My cellphone buzzed me out of my nostalgia. Then the very idea of my modern magical cellphone conjured up memories of a bloody emergency one fall night long ago on Rattlesnake Mountain just outside of town – when I could have used a cellphone.
Five of us were camping in a leaf-carpeted forest hollow. The sun had set, tents were pitched and a campfire blazed bright in a ragged ring of gray stones. It was a beautiful spot. We’d camped there many times.
Blaine, a rangy kid who loved to laugh, tried to open a can of beans with the bayonet his dad had brought back from World War II. The blade slipped and slashed through the soft tissue between his thumb and index finger. Lots of blood. Blaine blanched white as we tried to stanch the flow. It was bad. We knew right away we had to get him to town – about five miles back on the trail that linked with gravel Horse Plain Road.
“We gotta get to a phone,” one of our friends said, “call his dad.” The nearest phone booth (how’s that for dating me?) was outside a grocery store where the pavement began at the edge of town. A runner on my school’s track team, I was tapped to sprint from our camp to the phone booth.
By now it was pitch-black dark. The trail was hard to see. I stepped out and ran as fast as the rough ground and tree-blocked trail allowed. I lost count of the times I fell over logs, or was whipped in the face by low-hanging branches. In what seemed a very long time, the trail widened into Horse Plain. Up ahead I could see the faint lights of the store and the phone booth.

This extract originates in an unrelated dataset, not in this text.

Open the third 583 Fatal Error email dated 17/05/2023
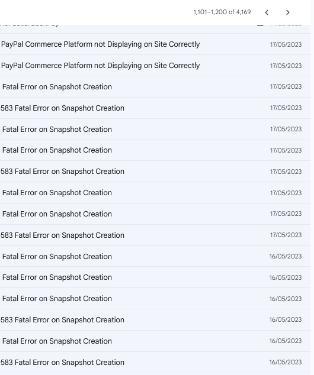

I called my dad, who called Blaine’s father. In minutes they were driving up to the phone booth, where I was shaking from the run and the night chill. We drove down the road as far as the car could go; then walked into the trail that was cast into light and shadow by the car’s headlights. Within minutes, we heard the boys shouting. They were carrying Blaine out of the woods in a blood-stained sleeping bag.
He recovered quickly after stitches and tetanus shot from a nearby doctor. The tale of his wound and my run to the phone booth became the stuff of Troop 100 legend. It got better every year.
If we’d had cellphones back then – I think it was 1960 – we could have called our dads right away; maybe an ambulance. But the story and memories wouldn’t have been near as good …
Contact Editorial Page Editor Jack Zaleski at (701) 241-5521.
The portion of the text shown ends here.